#### RECORDS SHOWN
=-=-=
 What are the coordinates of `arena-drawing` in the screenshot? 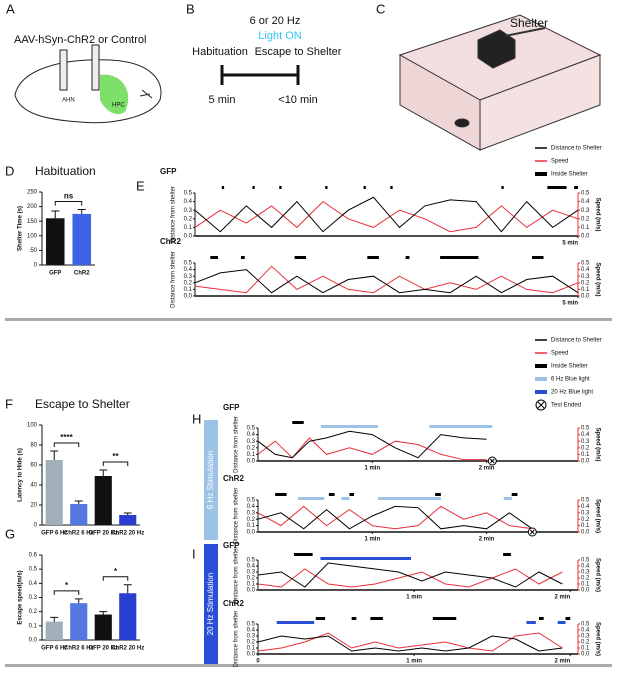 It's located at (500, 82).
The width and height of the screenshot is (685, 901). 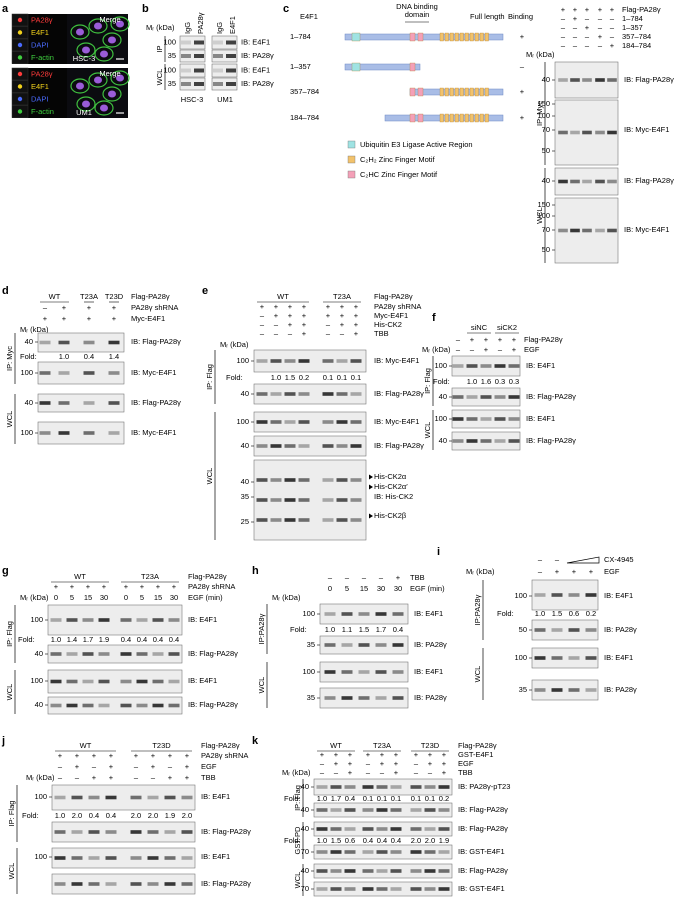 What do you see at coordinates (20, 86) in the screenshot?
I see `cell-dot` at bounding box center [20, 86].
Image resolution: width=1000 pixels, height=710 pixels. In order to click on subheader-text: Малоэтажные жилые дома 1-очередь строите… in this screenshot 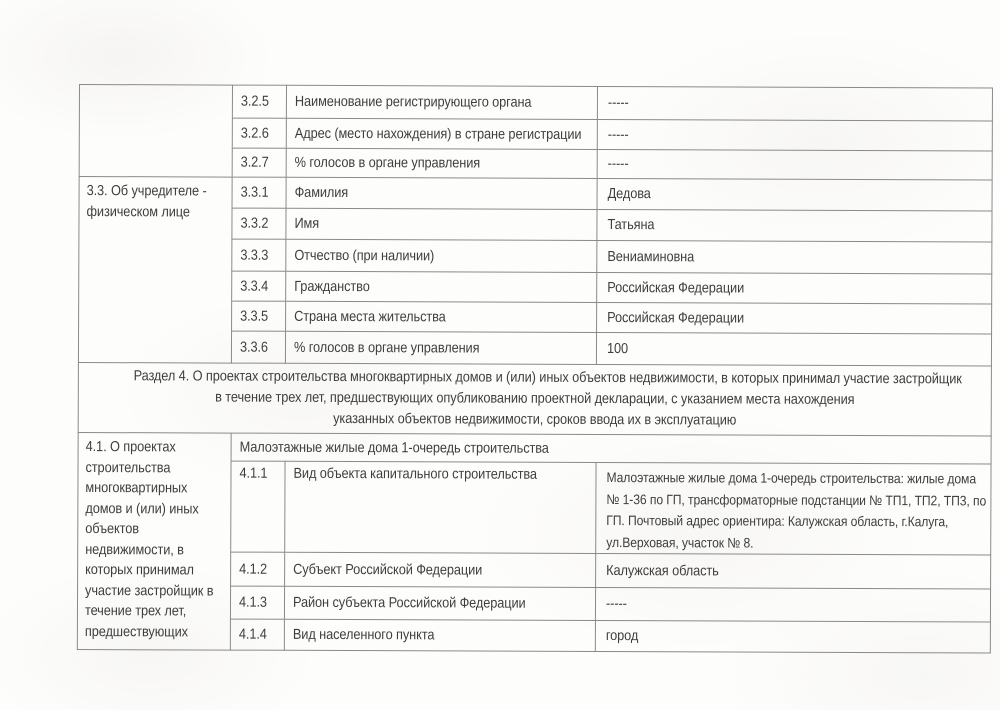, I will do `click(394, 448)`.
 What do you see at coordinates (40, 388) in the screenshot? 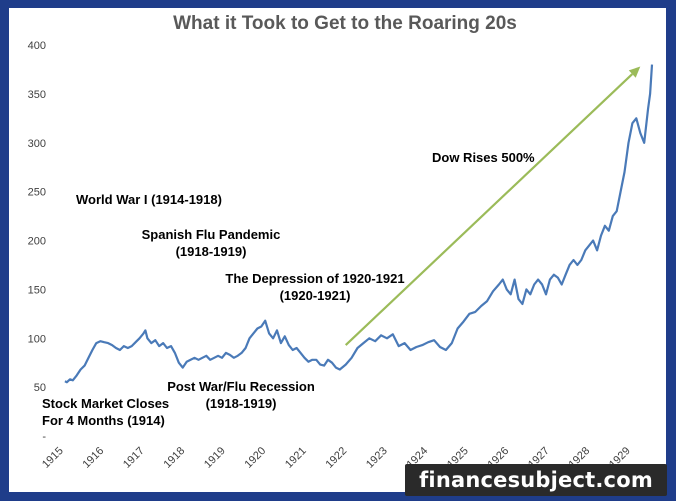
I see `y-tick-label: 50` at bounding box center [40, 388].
=-=-=
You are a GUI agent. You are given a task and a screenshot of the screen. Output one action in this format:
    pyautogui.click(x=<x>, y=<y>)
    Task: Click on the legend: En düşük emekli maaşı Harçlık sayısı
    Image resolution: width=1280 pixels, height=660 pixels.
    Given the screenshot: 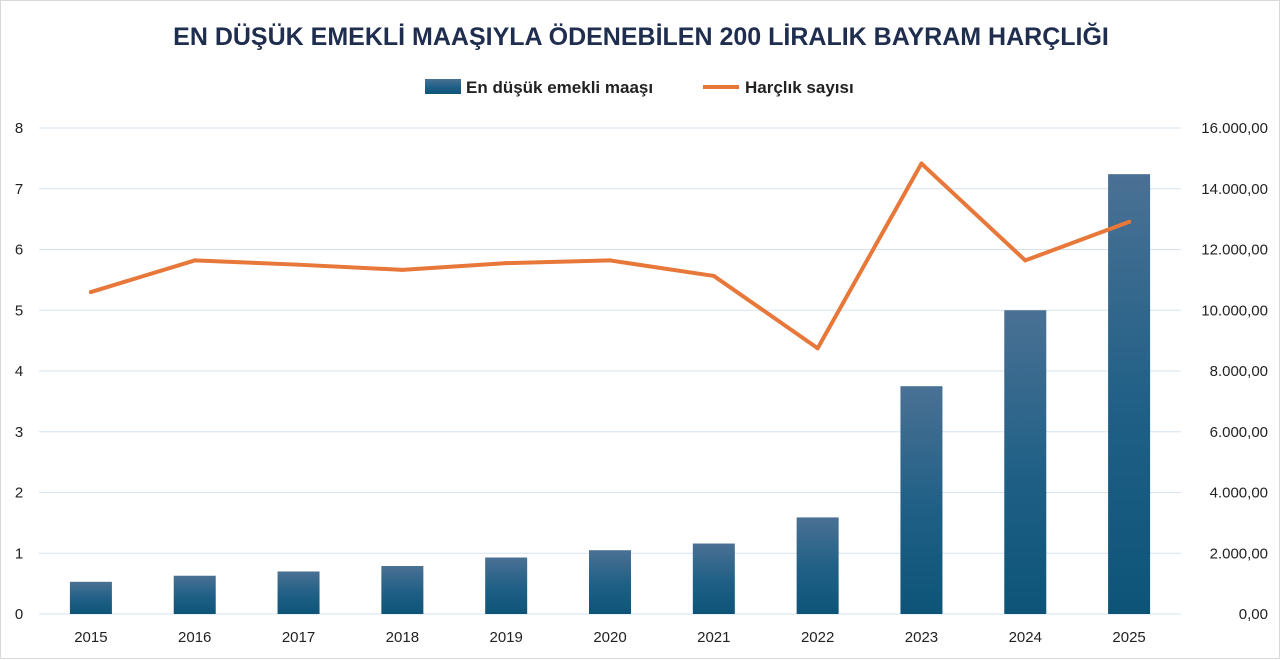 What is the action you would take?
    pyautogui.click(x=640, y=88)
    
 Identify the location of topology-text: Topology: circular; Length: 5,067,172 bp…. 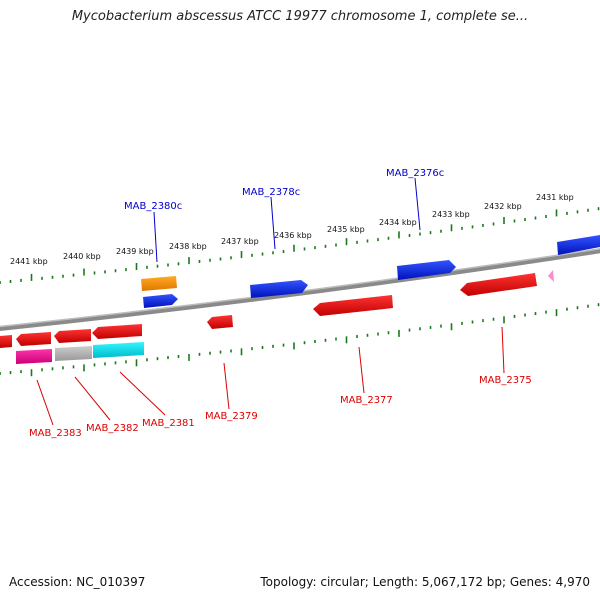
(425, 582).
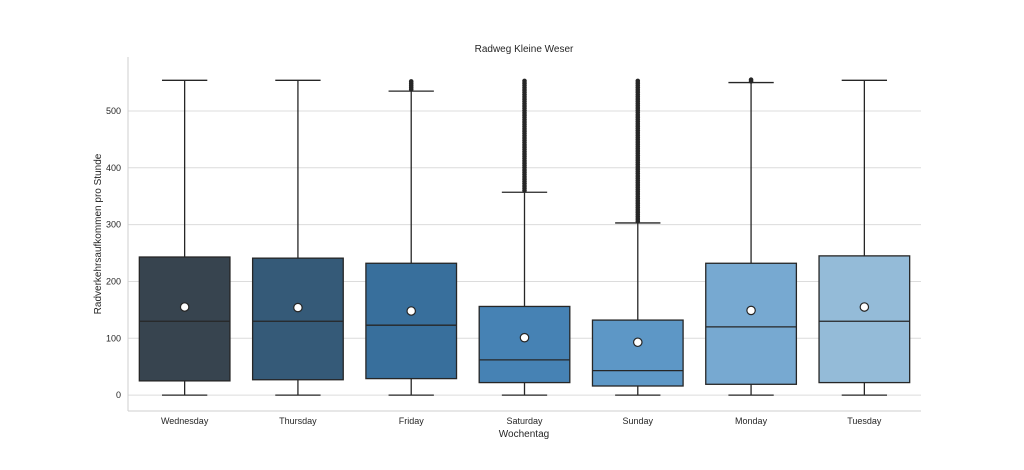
=-=-=
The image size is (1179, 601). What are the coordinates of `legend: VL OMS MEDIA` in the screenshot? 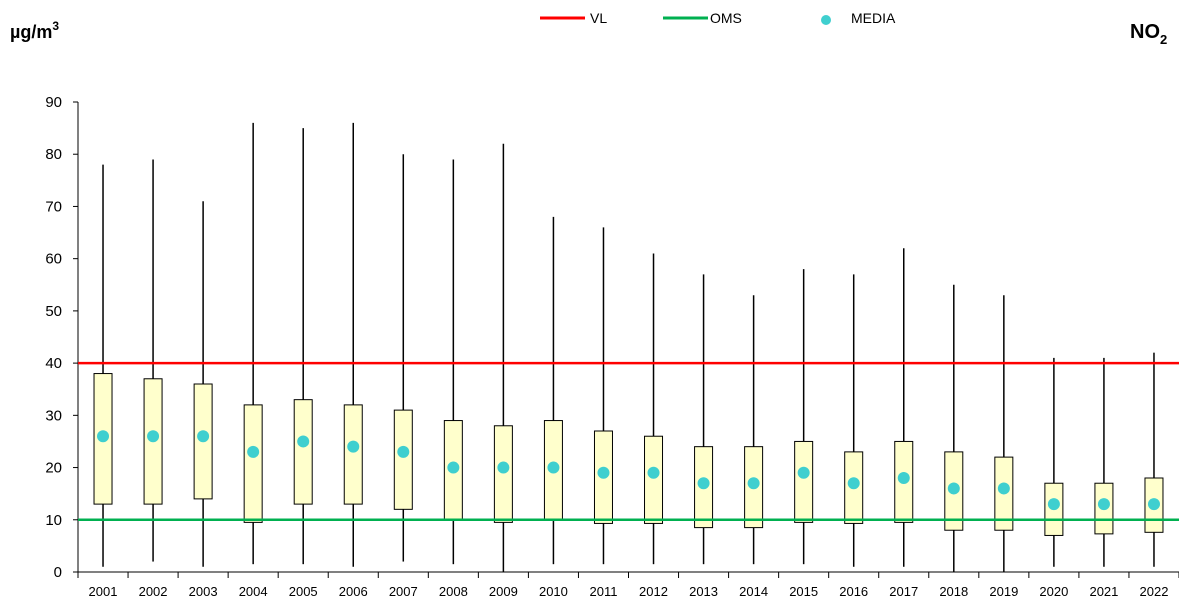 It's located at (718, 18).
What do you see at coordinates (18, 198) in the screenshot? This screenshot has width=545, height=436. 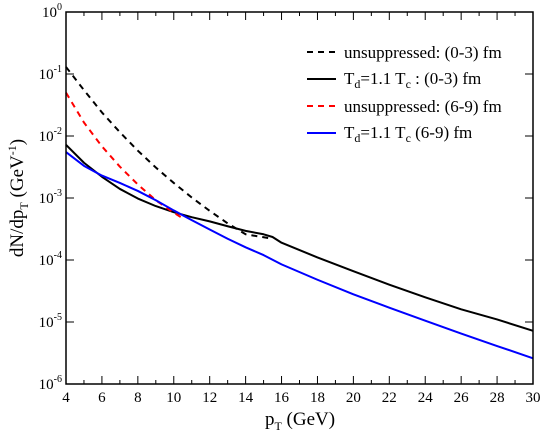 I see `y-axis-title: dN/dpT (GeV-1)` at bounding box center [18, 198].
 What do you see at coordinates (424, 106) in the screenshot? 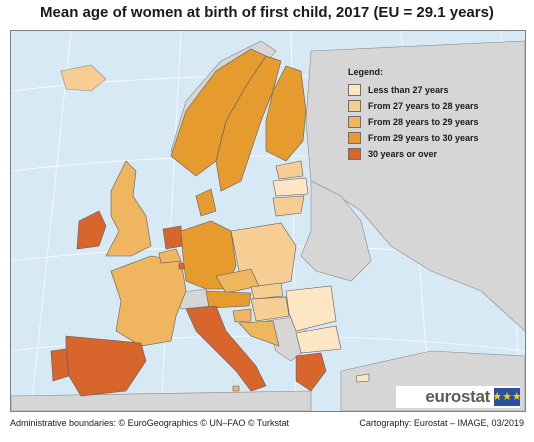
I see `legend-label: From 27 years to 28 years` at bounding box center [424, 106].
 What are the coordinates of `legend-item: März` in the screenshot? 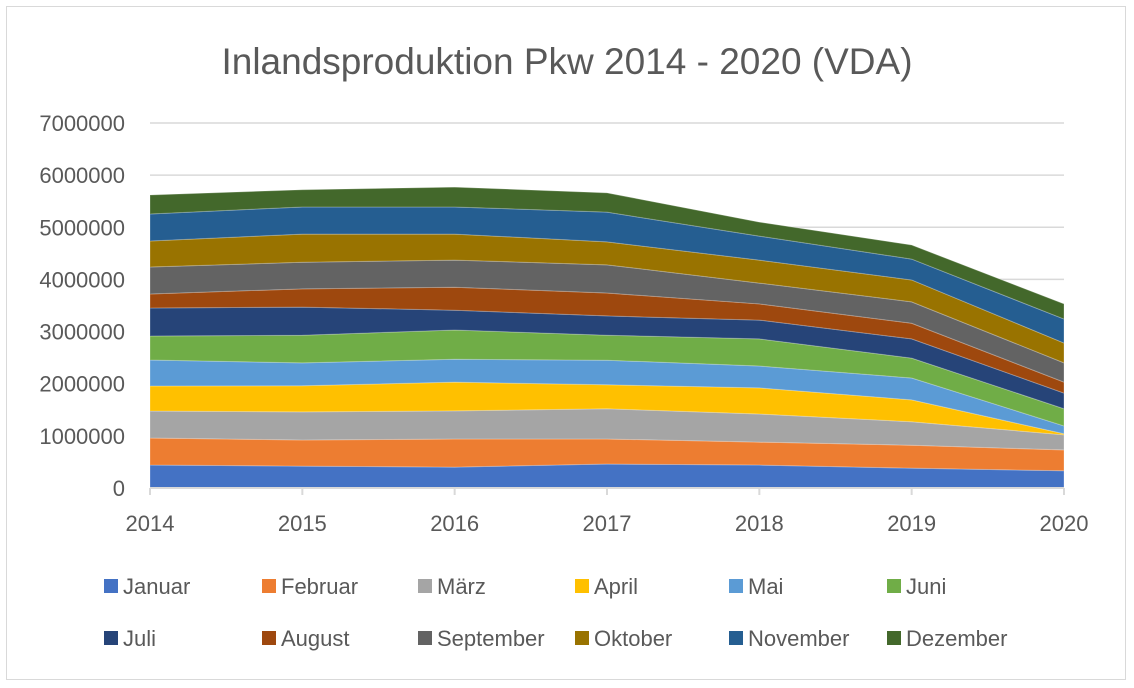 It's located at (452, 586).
=-=-=
#### WHAT THE TASK REQUIRES
Rewrite the rows from the line containing "What do you see at coordinates (40, 388)" to the line containing "center [40, 388].", changing "screenshot" to "image" and keeping everything else the same. Leave out the pictures.

#### EXERCISE ANSWER
 What do you see at coordinates (40, 388) in the image? 
I see `y-tick-label: 50` at bounding box center [40, 388].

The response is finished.